SUPPLIED MATERIAL:
-.-.-

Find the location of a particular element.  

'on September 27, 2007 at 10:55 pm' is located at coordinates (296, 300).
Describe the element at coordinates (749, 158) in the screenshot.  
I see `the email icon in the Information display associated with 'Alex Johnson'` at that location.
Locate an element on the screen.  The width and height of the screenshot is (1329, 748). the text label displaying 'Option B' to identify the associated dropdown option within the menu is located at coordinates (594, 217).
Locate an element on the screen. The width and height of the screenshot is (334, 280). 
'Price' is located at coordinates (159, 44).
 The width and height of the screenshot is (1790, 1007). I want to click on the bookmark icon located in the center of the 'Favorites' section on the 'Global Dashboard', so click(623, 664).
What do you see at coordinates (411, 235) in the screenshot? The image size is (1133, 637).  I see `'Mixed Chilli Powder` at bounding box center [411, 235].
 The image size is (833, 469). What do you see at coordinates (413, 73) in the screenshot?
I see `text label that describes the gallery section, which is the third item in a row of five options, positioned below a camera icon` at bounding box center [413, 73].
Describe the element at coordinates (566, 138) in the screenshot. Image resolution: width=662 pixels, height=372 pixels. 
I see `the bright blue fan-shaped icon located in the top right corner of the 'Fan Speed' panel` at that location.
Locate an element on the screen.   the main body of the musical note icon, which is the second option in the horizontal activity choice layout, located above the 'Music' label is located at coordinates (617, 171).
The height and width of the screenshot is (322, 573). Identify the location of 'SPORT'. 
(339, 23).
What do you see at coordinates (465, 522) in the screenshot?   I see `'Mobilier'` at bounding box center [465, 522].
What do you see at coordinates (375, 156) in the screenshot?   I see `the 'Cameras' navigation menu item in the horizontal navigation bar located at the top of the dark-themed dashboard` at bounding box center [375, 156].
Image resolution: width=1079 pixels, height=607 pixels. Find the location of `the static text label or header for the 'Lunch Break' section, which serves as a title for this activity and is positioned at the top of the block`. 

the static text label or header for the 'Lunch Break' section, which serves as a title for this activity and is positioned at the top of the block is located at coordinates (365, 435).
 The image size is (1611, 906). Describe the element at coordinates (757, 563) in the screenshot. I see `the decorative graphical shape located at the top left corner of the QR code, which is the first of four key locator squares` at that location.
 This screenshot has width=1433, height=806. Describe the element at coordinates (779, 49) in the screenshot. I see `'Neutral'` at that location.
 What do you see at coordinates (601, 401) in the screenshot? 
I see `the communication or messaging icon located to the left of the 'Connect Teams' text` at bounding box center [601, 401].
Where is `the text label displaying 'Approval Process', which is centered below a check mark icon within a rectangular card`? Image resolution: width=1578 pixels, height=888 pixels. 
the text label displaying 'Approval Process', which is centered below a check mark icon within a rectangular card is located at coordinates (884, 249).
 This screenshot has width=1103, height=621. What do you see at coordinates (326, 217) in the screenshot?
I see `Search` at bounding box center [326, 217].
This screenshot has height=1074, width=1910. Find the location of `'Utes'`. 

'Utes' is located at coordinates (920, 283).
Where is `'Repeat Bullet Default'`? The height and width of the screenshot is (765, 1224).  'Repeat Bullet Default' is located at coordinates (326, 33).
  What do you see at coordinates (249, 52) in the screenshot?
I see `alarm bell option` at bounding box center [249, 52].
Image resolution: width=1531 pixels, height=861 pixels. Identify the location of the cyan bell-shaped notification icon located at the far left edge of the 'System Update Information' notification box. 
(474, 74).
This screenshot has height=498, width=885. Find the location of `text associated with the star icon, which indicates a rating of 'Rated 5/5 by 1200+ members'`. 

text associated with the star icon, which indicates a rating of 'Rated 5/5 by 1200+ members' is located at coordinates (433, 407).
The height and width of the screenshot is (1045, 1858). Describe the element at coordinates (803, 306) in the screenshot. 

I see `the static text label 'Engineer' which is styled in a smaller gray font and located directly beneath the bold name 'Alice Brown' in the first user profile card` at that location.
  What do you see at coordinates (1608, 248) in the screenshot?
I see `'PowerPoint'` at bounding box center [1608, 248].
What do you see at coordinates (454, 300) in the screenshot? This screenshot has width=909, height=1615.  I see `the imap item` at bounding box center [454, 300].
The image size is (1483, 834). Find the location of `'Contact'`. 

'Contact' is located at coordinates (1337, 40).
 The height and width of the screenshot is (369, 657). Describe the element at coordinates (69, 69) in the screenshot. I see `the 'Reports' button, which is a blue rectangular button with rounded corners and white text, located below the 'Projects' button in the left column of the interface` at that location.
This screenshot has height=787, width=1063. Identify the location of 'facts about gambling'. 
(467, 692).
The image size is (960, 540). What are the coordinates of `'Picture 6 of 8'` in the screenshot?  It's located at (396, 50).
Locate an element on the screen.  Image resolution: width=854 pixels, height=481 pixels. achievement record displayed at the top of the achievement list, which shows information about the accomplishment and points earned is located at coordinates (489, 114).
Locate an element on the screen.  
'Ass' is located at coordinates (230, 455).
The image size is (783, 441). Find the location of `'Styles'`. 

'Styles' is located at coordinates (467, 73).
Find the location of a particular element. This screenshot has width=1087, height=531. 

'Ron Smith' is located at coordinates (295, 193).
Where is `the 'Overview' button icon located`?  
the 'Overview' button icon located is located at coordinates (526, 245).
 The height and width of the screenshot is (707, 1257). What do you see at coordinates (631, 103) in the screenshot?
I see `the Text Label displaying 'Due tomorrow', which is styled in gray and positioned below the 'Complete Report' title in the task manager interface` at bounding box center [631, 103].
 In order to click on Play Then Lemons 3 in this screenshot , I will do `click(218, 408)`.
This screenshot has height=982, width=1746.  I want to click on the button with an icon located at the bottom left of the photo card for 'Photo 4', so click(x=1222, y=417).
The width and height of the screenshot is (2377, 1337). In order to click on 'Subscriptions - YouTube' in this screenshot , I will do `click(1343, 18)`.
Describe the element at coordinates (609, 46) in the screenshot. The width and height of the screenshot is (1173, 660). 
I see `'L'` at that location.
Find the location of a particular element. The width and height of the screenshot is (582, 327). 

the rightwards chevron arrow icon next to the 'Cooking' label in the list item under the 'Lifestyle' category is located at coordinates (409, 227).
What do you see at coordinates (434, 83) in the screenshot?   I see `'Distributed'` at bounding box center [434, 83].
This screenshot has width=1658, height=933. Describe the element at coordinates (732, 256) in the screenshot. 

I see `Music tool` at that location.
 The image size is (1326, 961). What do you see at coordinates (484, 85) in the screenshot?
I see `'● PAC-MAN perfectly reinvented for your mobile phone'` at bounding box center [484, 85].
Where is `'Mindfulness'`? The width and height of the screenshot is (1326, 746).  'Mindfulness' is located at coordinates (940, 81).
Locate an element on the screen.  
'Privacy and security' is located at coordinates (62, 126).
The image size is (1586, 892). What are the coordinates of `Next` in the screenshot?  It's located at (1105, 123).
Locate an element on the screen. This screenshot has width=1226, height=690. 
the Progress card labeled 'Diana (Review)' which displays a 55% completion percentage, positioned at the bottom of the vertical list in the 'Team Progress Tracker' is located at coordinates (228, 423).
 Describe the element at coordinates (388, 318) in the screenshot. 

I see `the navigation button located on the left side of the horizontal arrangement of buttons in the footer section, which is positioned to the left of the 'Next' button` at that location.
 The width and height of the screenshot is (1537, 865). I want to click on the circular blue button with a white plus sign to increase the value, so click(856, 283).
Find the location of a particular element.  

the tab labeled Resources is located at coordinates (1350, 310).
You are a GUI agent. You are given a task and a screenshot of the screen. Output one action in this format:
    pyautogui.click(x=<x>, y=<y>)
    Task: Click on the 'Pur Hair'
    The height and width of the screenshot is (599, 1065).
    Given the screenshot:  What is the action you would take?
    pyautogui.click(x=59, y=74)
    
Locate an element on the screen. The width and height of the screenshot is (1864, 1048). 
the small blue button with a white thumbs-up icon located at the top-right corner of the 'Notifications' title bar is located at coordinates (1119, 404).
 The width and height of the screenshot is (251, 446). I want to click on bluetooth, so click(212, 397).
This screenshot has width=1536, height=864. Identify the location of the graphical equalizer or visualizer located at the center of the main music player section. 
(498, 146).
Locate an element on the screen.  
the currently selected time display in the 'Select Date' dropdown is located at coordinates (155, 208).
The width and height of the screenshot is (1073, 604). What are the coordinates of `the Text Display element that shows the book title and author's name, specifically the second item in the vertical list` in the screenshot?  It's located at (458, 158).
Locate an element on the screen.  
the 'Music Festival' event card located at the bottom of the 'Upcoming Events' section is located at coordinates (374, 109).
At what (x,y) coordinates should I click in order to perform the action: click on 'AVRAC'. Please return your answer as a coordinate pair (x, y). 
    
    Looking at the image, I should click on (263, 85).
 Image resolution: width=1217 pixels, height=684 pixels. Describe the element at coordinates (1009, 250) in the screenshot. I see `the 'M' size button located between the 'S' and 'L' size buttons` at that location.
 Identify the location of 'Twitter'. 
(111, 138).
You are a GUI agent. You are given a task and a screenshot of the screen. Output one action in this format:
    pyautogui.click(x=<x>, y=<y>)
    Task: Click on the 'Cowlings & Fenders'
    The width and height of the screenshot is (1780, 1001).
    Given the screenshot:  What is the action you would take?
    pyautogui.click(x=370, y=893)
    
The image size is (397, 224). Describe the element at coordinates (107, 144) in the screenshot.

-.-.-

EXERCISE DIRECTIONS: Render the items starting at the line that contains "coordinates (617, 171)." and ending at the line that contains "What do you see at coordinates (465, 522)" as a two-column CSV headed input and output, with one row per item holding its text and its answer. Put each field in quotes and replace line breaks inside it with spaces.

FULL RESPONSE:
input,output
"Locate an element on the screen.","the main body of the musical note icon, which is the second option in the horizontal activity choice layout, located above the 'Music' label is located at coordinates (617, 171)."
"The height and width of the screenshot is (322, 573). Identify the location of 'SPORT'.","(339, 23)."
"What do you see at coordinates (465, 522) in the screenshot?","I see `'Mobilier'` at bounding box center [465, 522]."